Abstract Several major protein components of the inner membrane were isolated from rat liver mitochondria after an incubation with (14C)leucine. No significant radioactivity was present in either the fraction containing the oligomycin-sensitive ATPase or that containing cytochromes b and c1. A variable amount of radioactive label was associated with a membranous preparation of cytochrome oxidase. After purification of this preparation to yield a highly purified and soluble cytochrome oxidase, however, a loss of radioactivity was observed. No counts were present in the two major bands observed after disc electrophoresis of the purified cytochrome oxidase. Three different methods were used to prepare a protein fraction which, in all three cases, appeared identical on polyacrylamide gel electrophoresis.
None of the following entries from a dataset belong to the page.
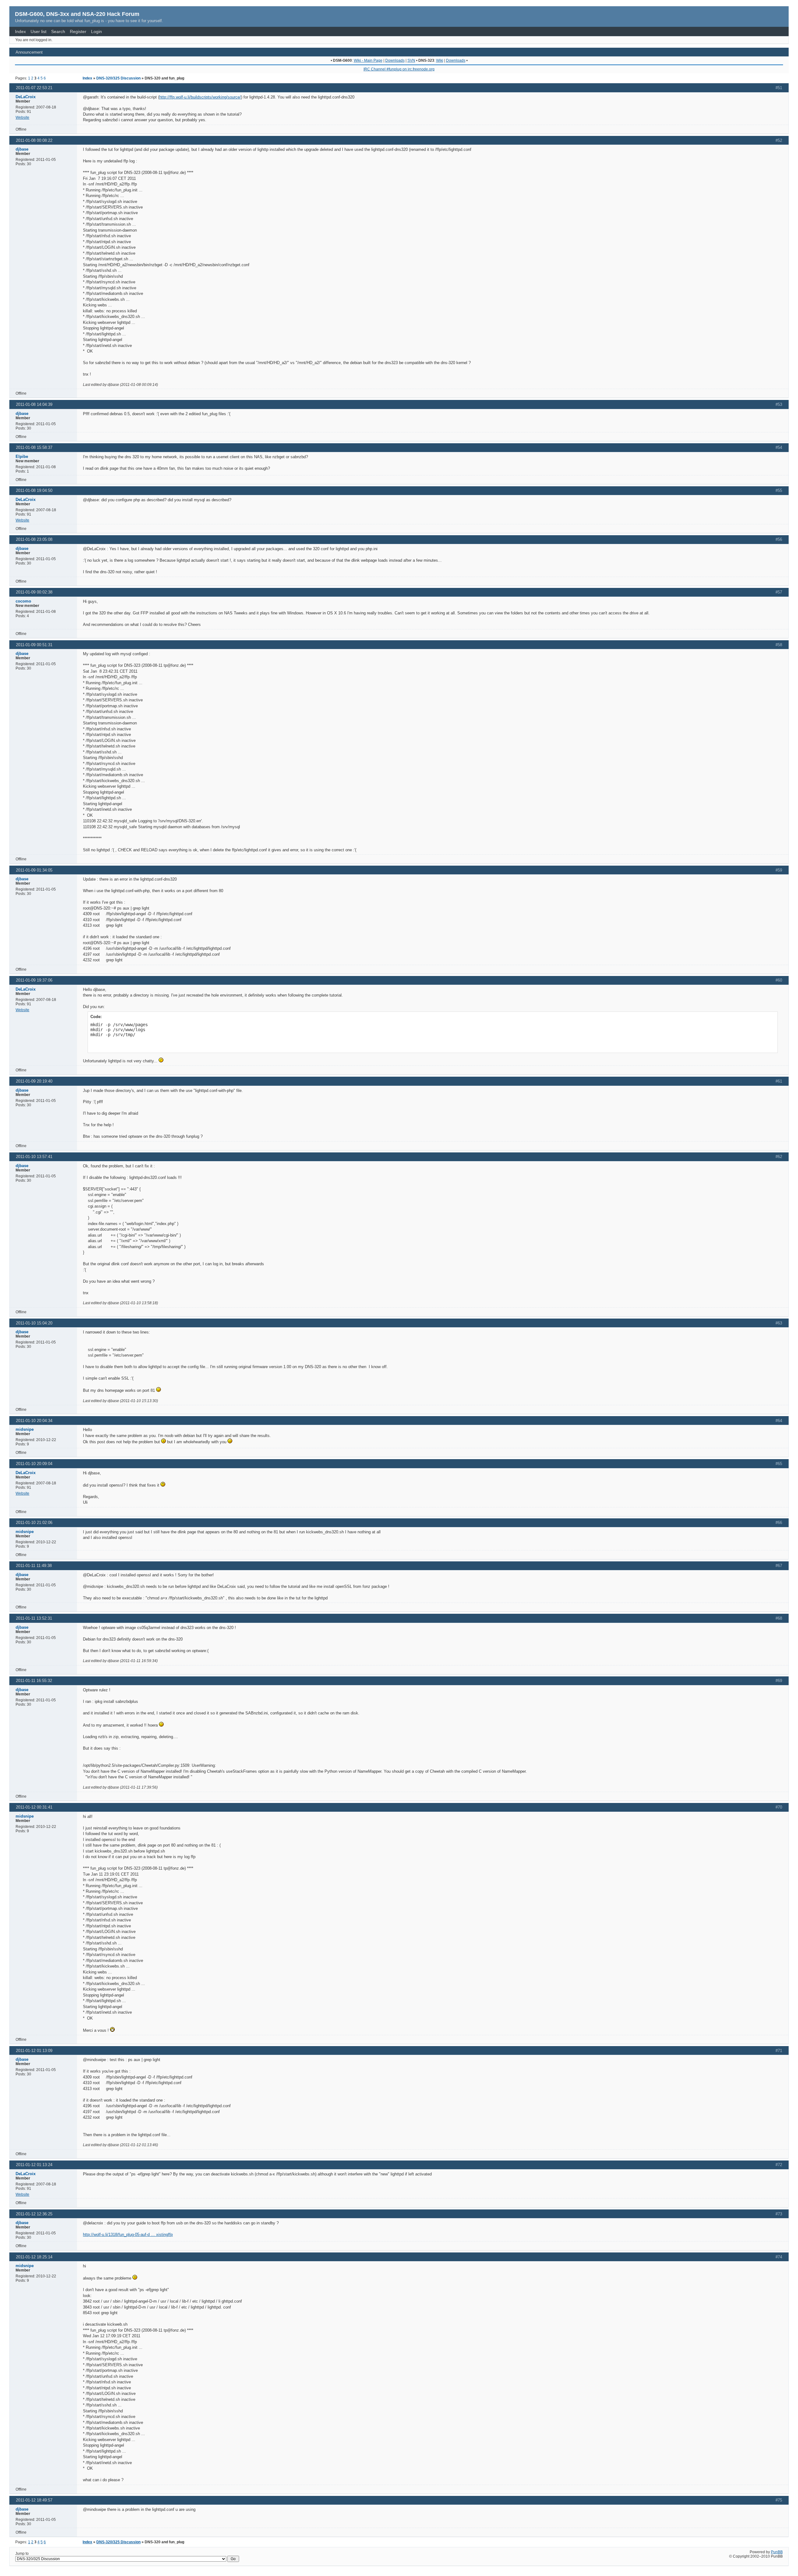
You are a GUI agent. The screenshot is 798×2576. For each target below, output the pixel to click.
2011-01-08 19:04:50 (34, 490)
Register (78, 31)
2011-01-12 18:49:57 (34, 2500)
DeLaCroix (26, 96)
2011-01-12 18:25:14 (34, 2257)
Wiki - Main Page (368, 60)
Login (96, 31)
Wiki (439, 60)
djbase (22, 149)
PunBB (777, 2552)
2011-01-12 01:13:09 (34, 2050)
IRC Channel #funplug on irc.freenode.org (399, 69)
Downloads (395, 60)
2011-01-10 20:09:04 (34, 1463)
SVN (411, 60)
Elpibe (22, 456)
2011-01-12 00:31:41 (34, 1807)
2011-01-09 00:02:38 (34, 592)
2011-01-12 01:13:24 (34, 2164)
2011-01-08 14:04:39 (34, 404)
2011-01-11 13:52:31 (34, 1618)
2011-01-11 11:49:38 (34, 1565)
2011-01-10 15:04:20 (34, 1323)
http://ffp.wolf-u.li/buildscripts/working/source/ (200, 97)
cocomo (23, 601)
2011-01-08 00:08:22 (34, 140)
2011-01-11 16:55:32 (34, 1680)
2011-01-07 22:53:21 (34, 87)
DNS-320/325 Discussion (118, 78)
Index (20, 31)
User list (38, 31)
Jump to (22, 2553)
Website (22, 117)
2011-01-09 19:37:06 (34, 980)
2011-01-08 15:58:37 (34, 447)
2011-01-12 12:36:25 (34, 2214)
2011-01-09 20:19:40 (34, 1081)
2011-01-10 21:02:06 (34, 1522)
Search (58, 31)
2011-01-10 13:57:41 (34, 1156)
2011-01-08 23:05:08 (34, 539)
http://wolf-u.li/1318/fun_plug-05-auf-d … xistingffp (128, 2234)
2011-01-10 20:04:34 (34, 1420)
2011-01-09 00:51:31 (34, 644)
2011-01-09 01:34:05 (34, 870)
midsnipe (25, 1429)
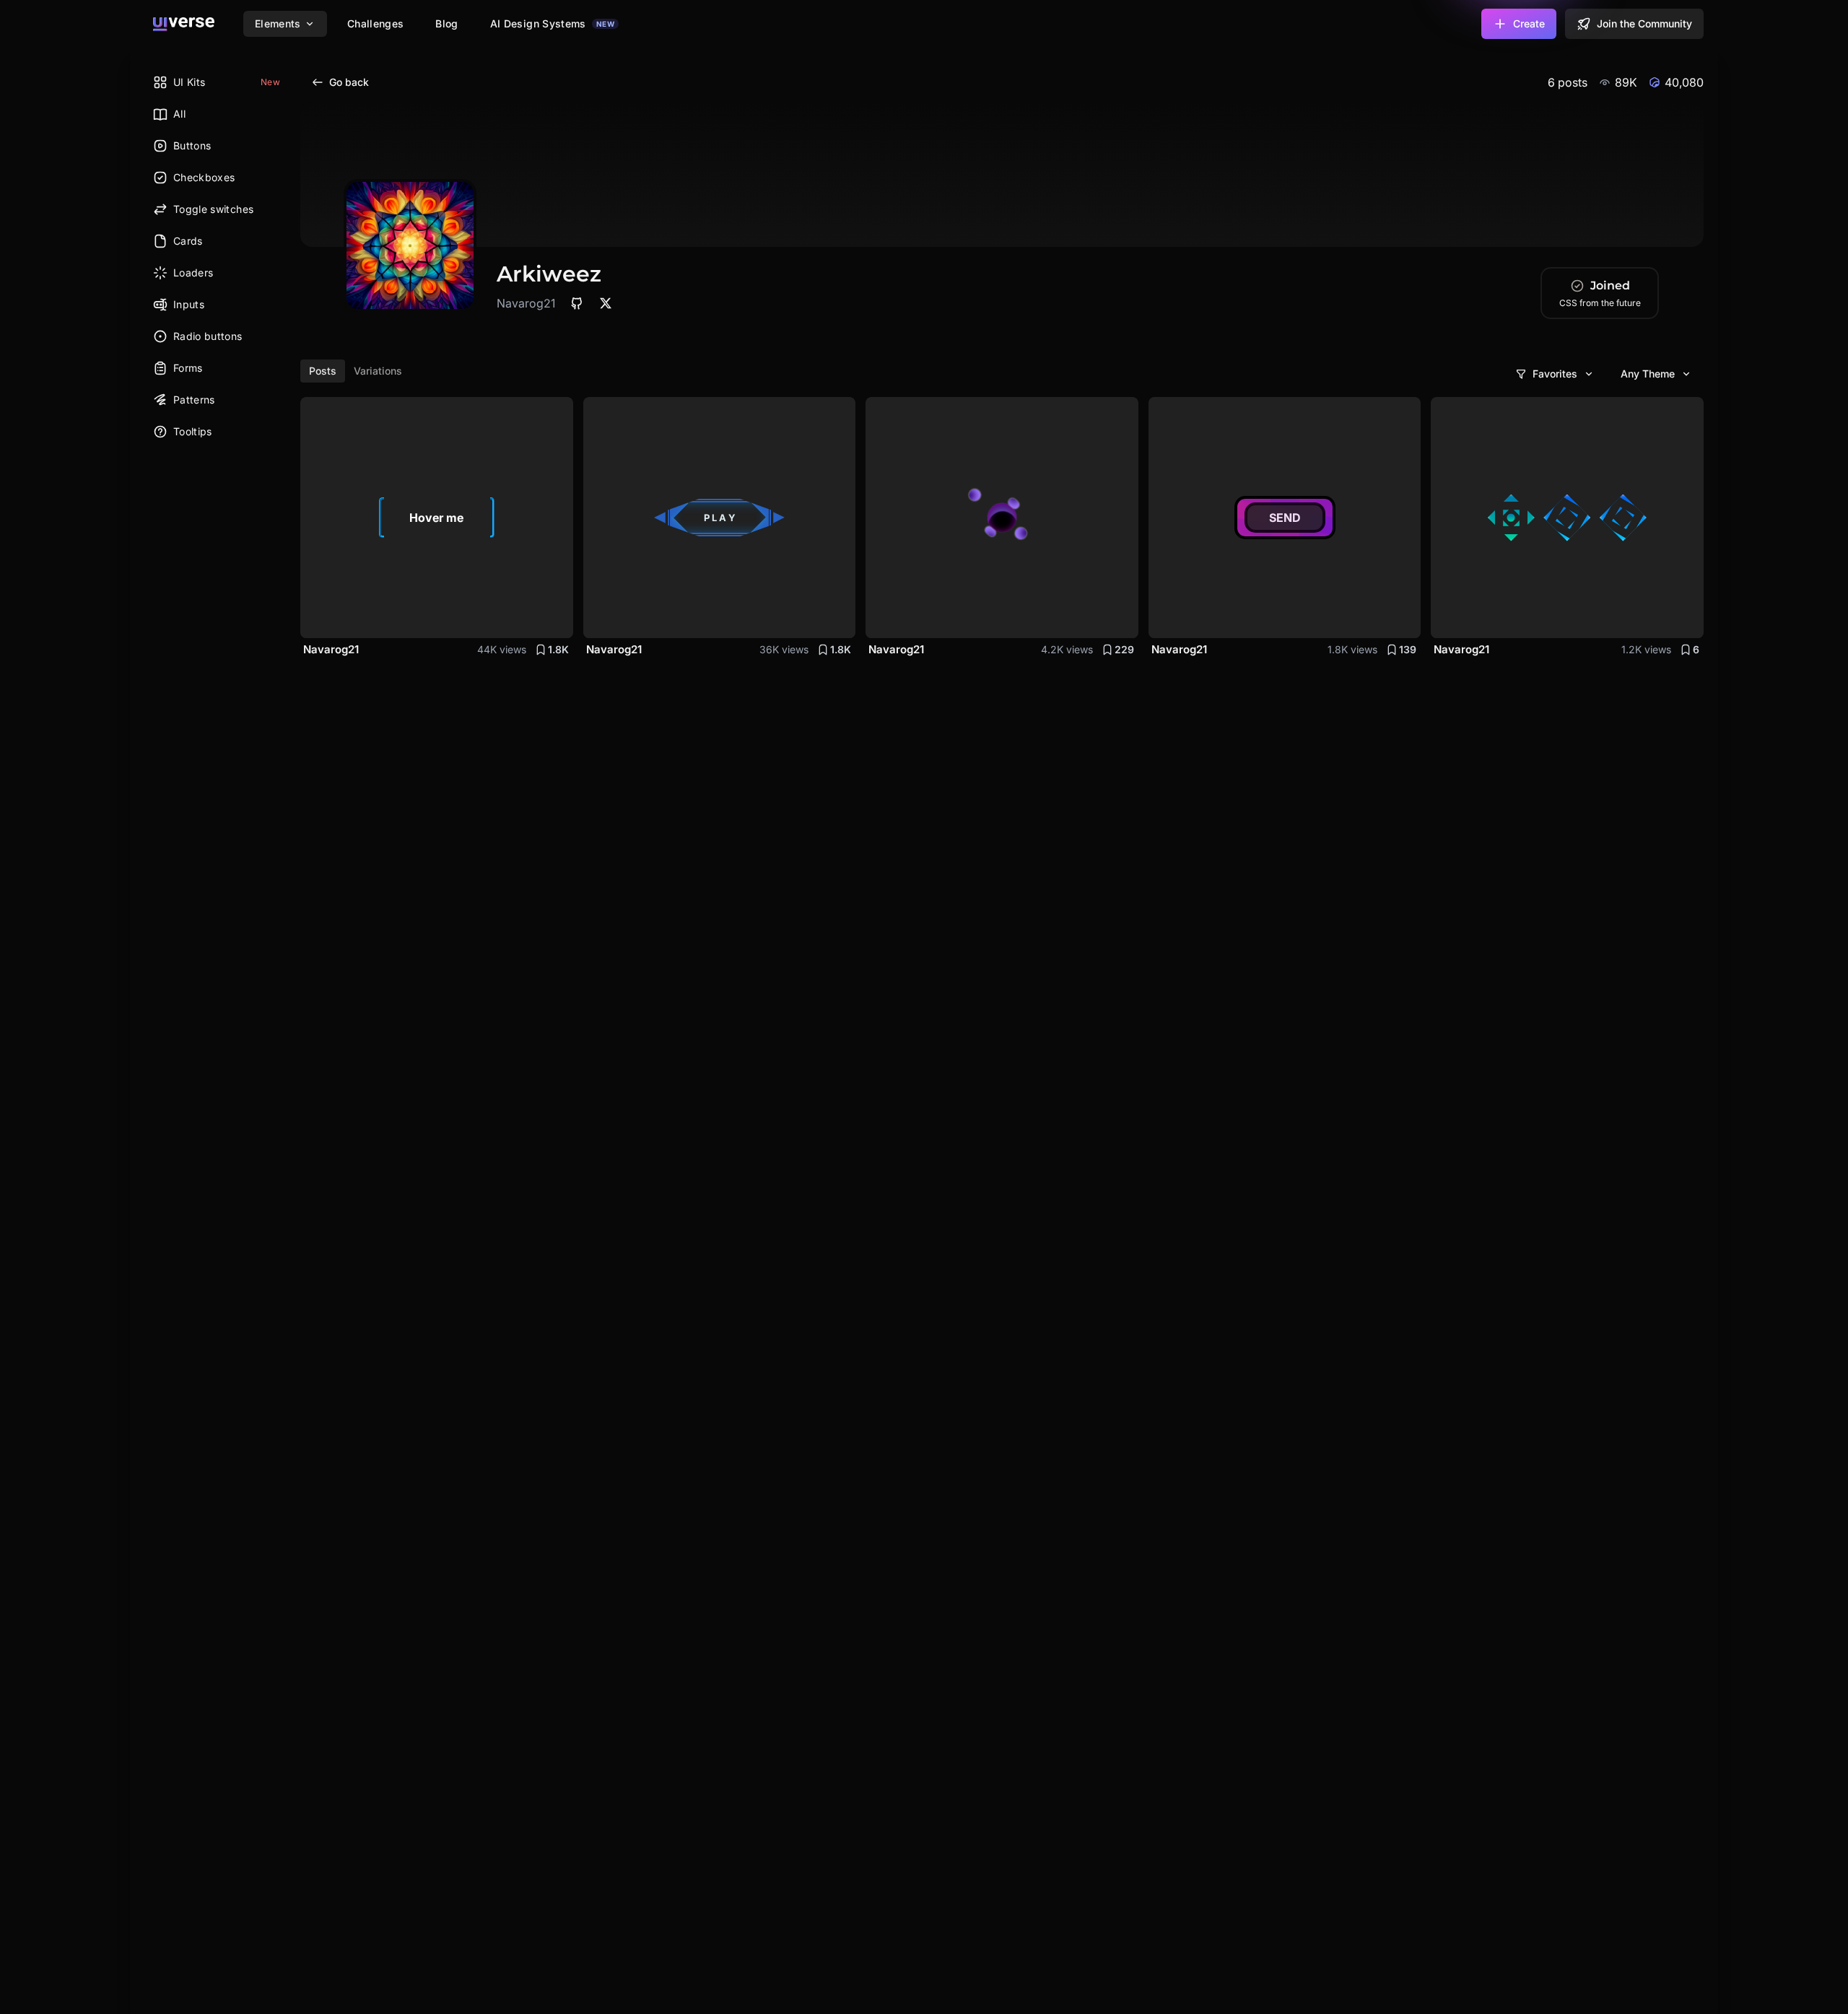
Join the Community (1644, 23)
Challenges (375, 23)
The two structural protein fractions prepared with the use of dilute acid were not labeled, while the structural protein fraction prepared with bile salts and ammonium sulfate fractionation contained 40% of the total counts of the intact mitochondria. The radioactivity present in the latter structural protein fraction was not, however, present in any of the major bands visualized after disc electrophoresis but was retained with the small amount of material at the origin of the gel. It would thus appear that rat liver mitochondria in vitro do not incorporate amino acids into the major proteins of the structural protein fraction, cytochromes b and c1, cytochrome oxidase, or oligomycin-sensitive ATPase. Radioactive amino acids are incorporated in vitro into a heterogeneous insoluble membranous fraction which contains less than 10% of the total mitochondrial protein. The radioactivity in this fraction is associated to a significant degree only with the two slowest moving bands observed on disc electrophoresis plus the material retained at the origin of the gel. These results suggest that the proteins labeled by rat liver mitochondria in vitro are among the largest and least soluble of those in the mitochondrion.